Consegna 1 -> Secondo il brano, perché nella scelta dei titoli da consigliare si privilegiano quelli sul difficile rapporto tra femminismo e razzismo? Rispondi in una o due frasi.
Consegna 2 -> Ripeti parola per parola il passo del brano che va da "Non solo perché" fino a "quanto meno doverosa." compreso.
++++ Brano ++++
Quando abbiamo cominciato l’avventura di questa rubrica l’intento era quello di condividere una serie di strumenti di cui tuttɜ noi, per primɜ, ci serviamo per comprendere il mondo che ci circonda attraverso la lente del femminismo intersezionale.
Chi si occupa di questi temi – ma in realtà chi si occupa di alcunché – sa quanto la formazione, lo studio, la ricerca e l’ascolto debbano essere costanti. Tanto più quando il contesto socio-culturale in cui viviamo non sembra mettere in luce a sufficienza alcune questioni.
È il caso del razzismo, di cui spesso si sente parlare anche a livello di discorso pubblico ma che, proprio per questo, è una dinamica da approfondire affidandosi a fonti autorevoli, che abbiano cioè maturato una certa esperienza nell’analisi e nella trattazione del tema.
Lo scarso livello di multiculturalità della nostra società impone ancora maggior rigore e consapevolezza nell’affrontare le articolazioni di un comportamento marginalizzante che non risparmia nessunə.
Non solo perché tuttɜ possono essere consideratɜ, date le debite circostanze, persone la cui dichiarata appartenenza etnica sia da guardare con sospetto, ma soprattutto perché nessunə di noi è esente dall’esercitare in prima persona questa forma atroce e tenace di discriminazione.
Proprio per questo, ho deciso di adottare una prospettiva ben precisa nel selezionare i titoli da consigliare in questa direzione, prediligendo quelli che parlano soprattutto del difficile rapporto tra femminismo e razzismo.
Solo affrontando questi snodi si può sperare di riuscire a portare avanti quel lavoro di decostruzione interiore necessario a rimuovere anche dentro di noi tutto ciò che ostacola una lotta che sia davvero per tuttɜ.
Per cominciare, credo che una ricognizione storica sia quanto meno doverosa.
++++ Dati registrati ++++
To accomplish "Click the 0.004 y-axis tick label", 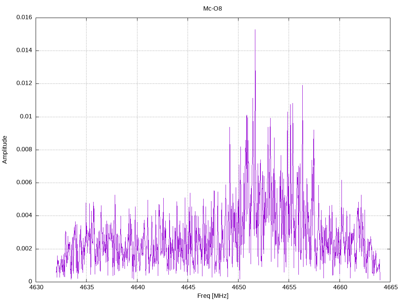I will click(x=24, y=216).
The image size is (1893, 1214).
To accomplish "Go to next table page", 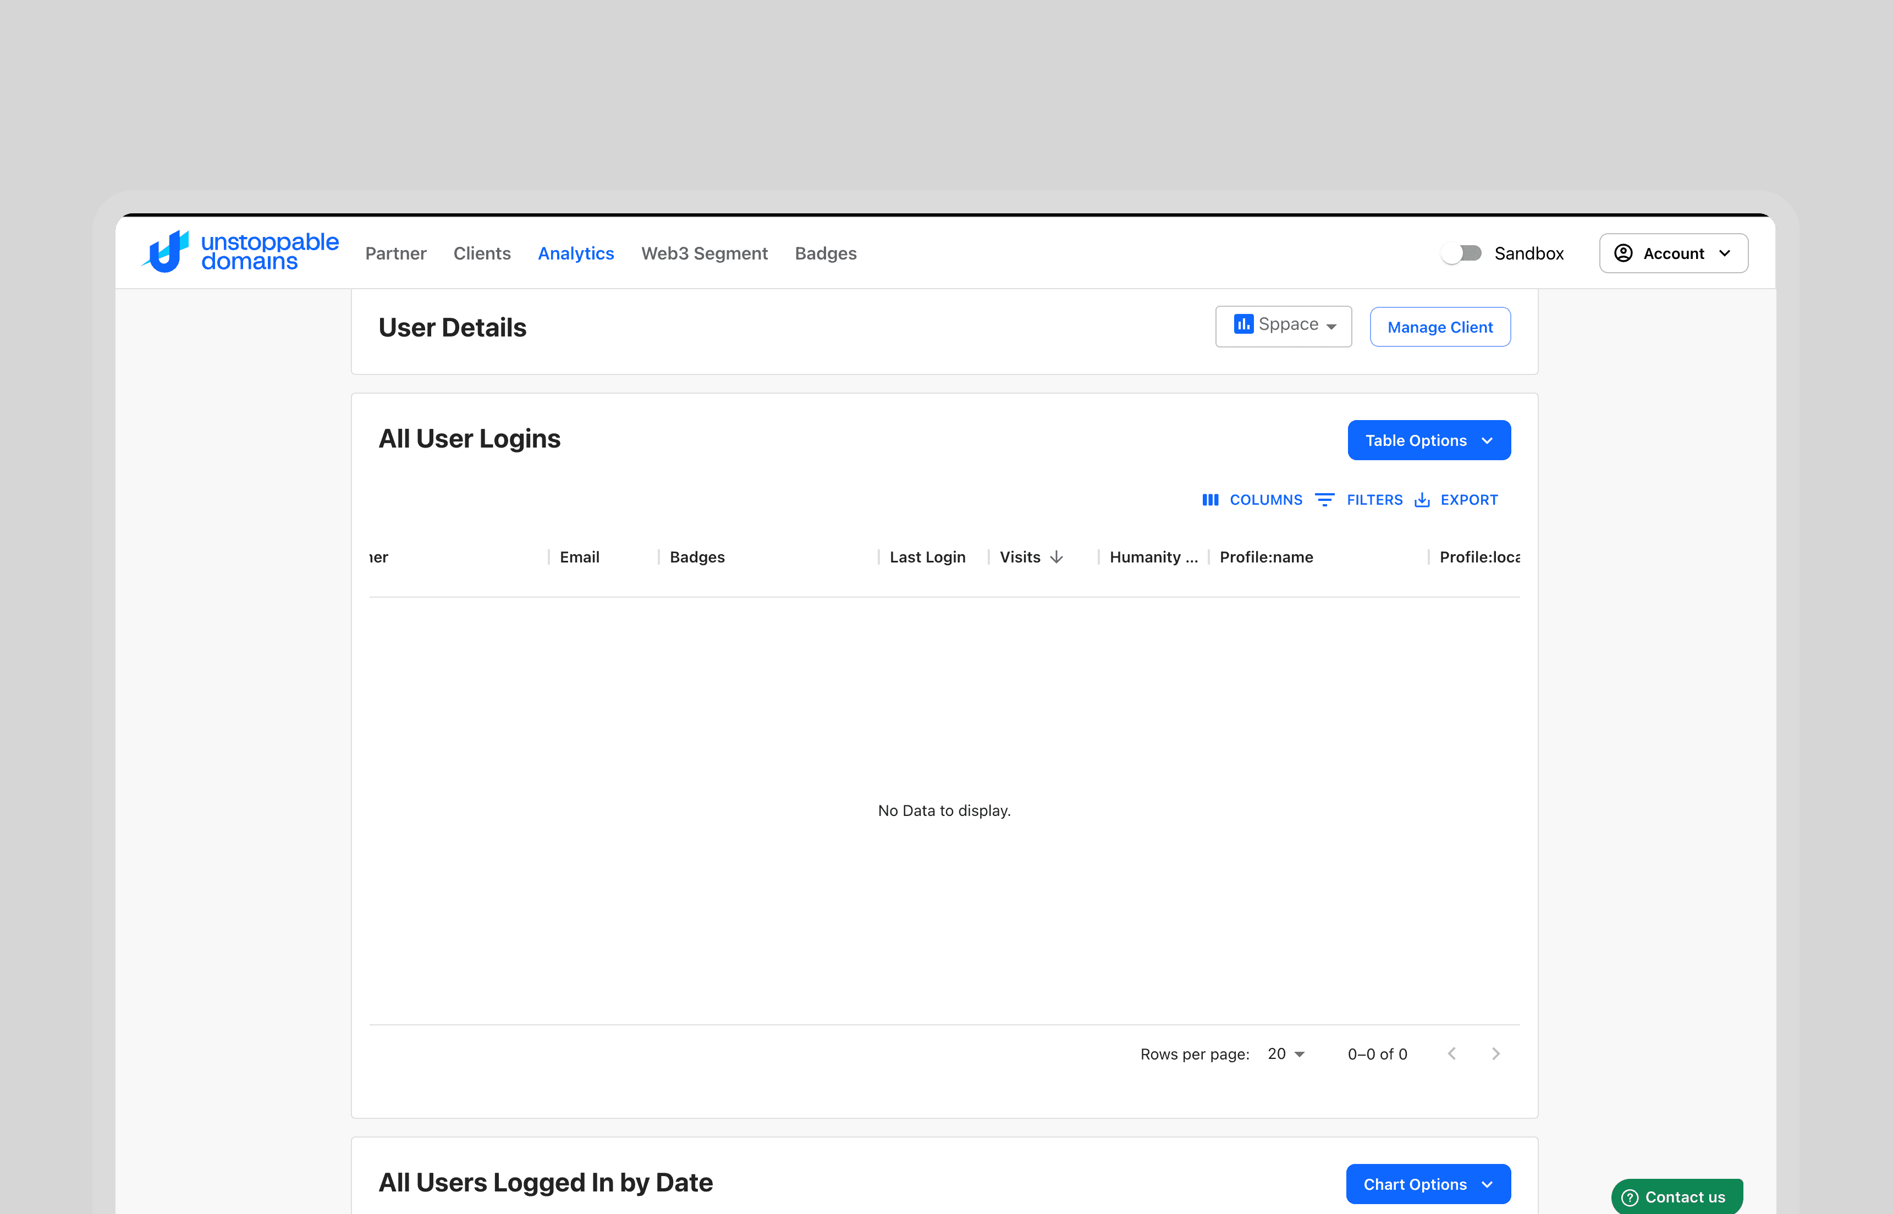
++++
Esito dell'esercizio 1 -> Perché nessunə di noi è esente dall'esercitare in prima persona questa forma di discriminazione. Solo affrontando questi snodi si può sperare di portare avanti il lavoro di decostruzione interiore necessario a rimuovere ciò che ostacola una lotta davvero per tuttɜ.

Esito dell'esercizio 2 ->
Non solo perché tuttɜ possono essere consideratɜ, date le debite circostanze, persone la cui dichiarata appartenenza etnica sia da guardare con sospetto, ma soprattutto perché nessunə di noi è esente dall’esercitare in prima persona questa forma atroce e tenace di discriminazione.
Proprio per questo, ho deciso di adottare una prospettiva ben precisa nel selezionare i titoli da consigliare in questa direzione, prediligendo quelli che parlano soprattutto del difficile rapporto tra femminismo e razzismo.
Solo affrontando questi snodi si può sperare di riuscire a portare avanti quel lavoro di decostruzione interiore necessario a rimuovere anche dentro di noi tutto ciò che ostacola una lotta che sia davvero per tuttɜ.
Per cominciare, credo che una ricognizione storica sia quanto meno doverosa.